After grandpa's death grandmother Sarah did not live in Jonava for a long time. She moved to Kaunas with her daughter's family. Here she bought a house for lease and lived on the rent fee paid by the tenants. She helped children and pampered her grandchildren. In 1941 grandmother did not manage to get evacuated and was imprisoned in Kaunas ghetto. During assortment within a big action in September 1941 she happened to be among the Jews, whose lives were spared. She probably was not willing to go through ordeal having anticipated inevitable death or for the reason of being very proud, she just waved her hand and went to the group of the people to be executed. She was taken to the forest along with other people and shot there. The house of Sarah and Avel and their store burnt down during the bombing in Jonava. It was a huge fire, after which only a cathedral and dilapidated synagogue were spared by miracle. 

Sarah and Avel Pagirskiys had ten children. All of them got an excellent for those times  education in lyceum. They were literate and cultured people. When children grew up, they were not religious, like their parents merely sticking to the traditions and marking Jewish holidays. 

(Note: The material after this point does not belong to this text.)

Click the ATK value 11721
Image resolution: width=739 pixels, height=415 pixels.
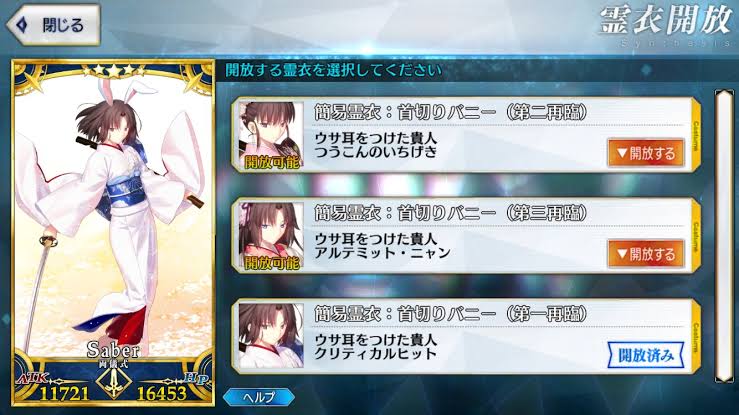(x=64, y=394)
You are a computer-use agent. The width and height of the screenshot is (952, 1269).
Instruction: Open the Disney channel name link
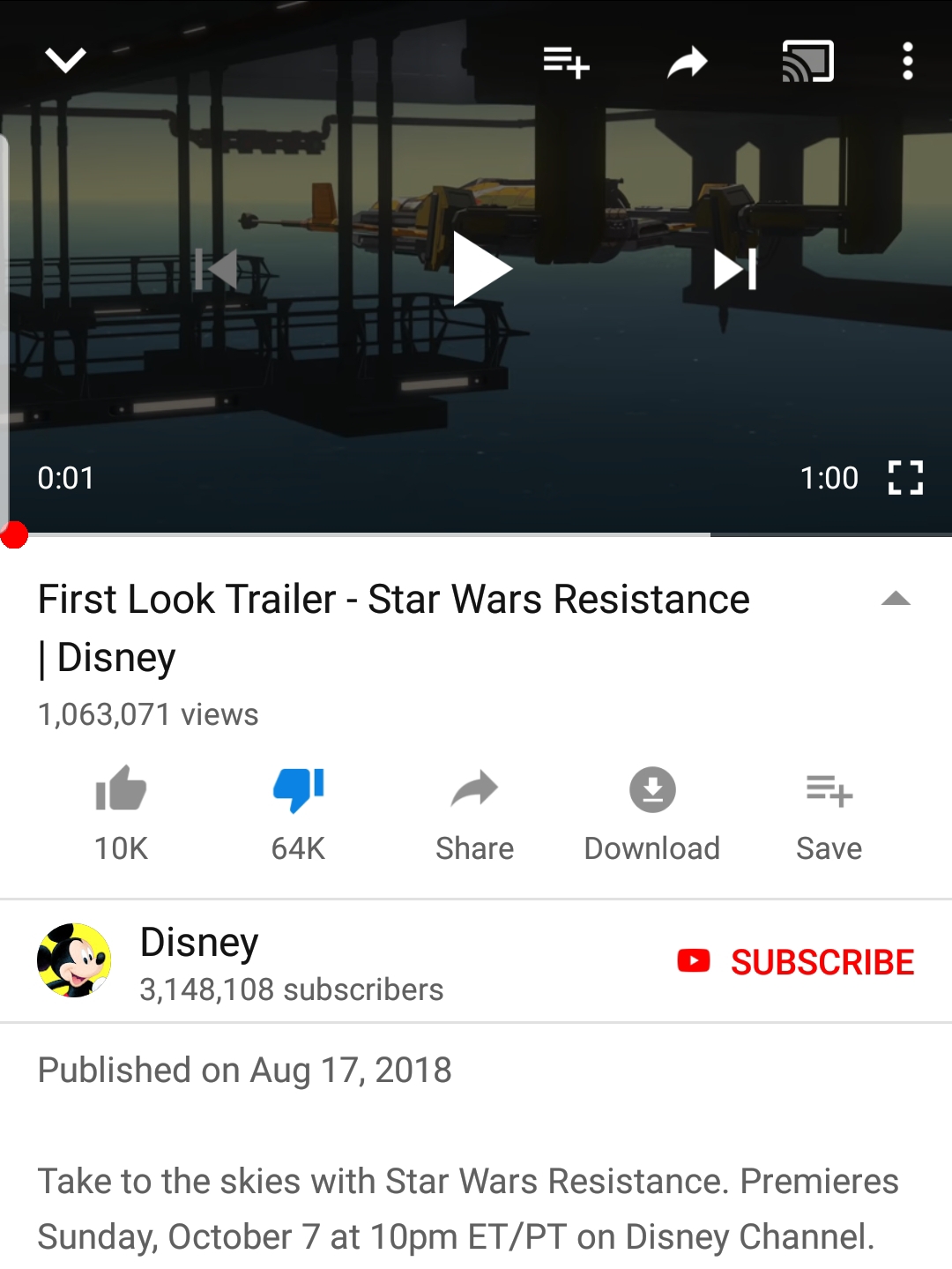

My mother’s sister Frida, born in 1890. Her husband Boris Shlapoberskiy was rather feeble. He had heart trouble, which could not be cured. Boris died in 1935. He was a pretty wealthy man. He owned a house in Kaunas and Tel-Aviv. Frida lived in Kaunas several years before Great Patriotic War. When on the first of September 1939 fascists unleashed war beginning with the occupation of Poland, she left Lithuania for Palestine that very day. When the war was over, she got married again. Her second husband's name was Eremei Shochat. Frida had lived a long life and died in Tel-Aviv in 1970. Two sons lived in France- Aria, born in 1913 and Eliahu born in 1915. Both of them got an excellent education in Europe.